* Stated problem: Gather every line in the records below that contains the word "Where", and copy each one out in full.

Element and text location data:
'''

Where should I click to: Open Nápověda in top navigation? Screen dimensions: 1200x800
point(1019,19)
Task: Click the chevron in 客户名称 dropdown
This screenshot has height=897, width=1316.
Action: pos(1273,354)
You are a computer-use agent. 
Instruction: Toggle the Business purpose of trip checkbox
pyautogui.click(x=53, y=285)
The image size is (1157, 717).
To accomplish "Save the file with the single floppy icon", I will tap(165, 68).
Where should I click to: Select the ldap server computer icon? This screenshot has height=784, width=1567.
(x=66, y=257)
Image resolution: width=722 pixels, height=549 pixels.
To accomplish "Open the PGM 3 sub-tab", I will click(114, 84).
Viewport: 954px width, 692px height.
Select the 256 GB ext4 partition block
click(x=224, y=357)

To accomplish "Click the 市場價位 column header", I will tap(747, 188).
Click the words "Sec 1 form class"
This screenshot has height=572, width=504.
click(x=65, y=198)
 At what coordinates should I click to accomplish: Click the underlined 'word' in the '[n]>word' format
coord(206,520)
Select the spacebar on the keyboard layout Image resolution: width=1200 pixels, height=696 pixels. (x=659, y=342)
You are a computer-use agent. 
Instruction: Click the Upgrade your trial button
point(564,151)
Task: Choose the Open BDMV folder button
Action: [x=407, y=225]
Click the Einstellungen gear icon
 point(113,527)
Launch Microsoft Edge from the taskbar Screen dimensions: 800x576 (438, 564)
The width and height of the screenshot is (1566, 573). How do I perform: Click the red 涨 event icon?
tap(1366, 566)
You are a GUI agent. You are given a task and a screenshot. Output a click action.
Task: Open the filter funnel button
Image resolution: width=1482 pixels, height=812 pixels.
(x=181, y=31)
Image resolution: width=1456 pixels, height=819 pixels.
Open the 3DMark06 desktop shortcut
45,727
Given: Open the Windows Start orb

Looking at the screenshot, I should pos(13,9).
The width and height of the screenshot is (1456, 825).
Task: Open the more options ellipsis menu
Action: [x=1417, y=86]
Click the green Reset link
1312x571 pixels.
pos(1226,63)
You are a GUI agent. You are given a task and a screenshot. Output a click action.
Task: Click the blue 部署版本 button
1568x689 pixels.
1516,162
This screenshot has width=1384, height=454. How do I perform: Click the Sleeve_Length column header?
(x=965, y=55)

'''

* Solution to this exercise:
Where should I click to: Open Nápověda in top navigation? Screen dimensions: 1200x800
Where should I click to: Select the ldap server computer icon? This screenshot has height=784, width=1567.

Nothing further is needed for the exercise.